*WHAT THE EXERCISE ASKS*. Retype, word for word, every line of the records below starting at the one that contains "anxious and depressed (188, 566)" and ending at the one that contains "Use of this"; include both of those lines and nothing more.

↓

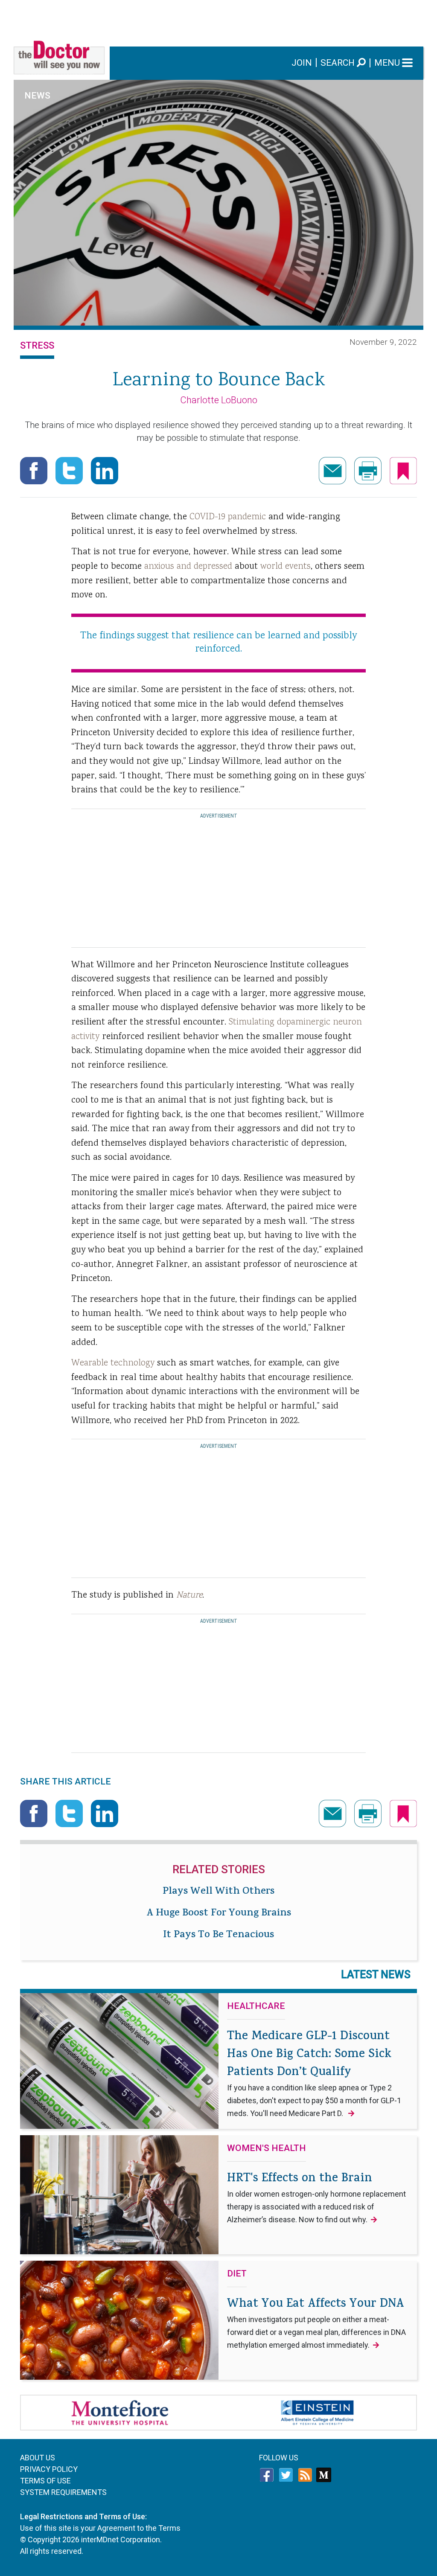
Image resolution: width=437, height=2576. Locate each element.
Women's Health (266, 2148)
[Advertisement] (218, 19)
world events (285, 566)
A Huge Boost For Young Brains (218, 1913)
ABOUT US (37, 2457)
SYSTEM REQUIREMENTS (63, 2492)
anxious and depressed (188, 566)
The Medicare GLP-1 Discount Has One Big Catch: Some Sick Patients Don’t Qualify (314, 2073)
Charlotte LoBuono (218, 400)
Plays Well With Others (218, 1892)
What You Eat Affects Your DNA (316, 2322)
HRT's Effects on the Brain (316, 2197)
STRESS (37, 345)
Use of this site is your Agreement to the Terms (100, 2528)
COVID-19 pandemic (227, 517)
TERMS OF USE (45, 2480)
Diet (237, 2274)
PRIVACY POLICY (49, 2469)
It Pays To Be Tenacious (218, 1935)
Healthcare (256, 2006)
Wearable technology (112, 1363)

↑

*SOLUTION FOR THIS EXERCISE*.
anxious and depressed (188, 566)
The Medicare GLP-1 Discount Has One Big Catch: Some Sick Patients Don’t Qualify (314, 2073)
Charlotte LoBuono (218, 400)
Plays Well With Others (218, 1892)
What You Eat Affects Your DNA (316, 2322)
HRT's Effects on the Brain (316, 2197)
STRESS (37, 345)
Use of this site is your Agreement to the Terms (100, 2528)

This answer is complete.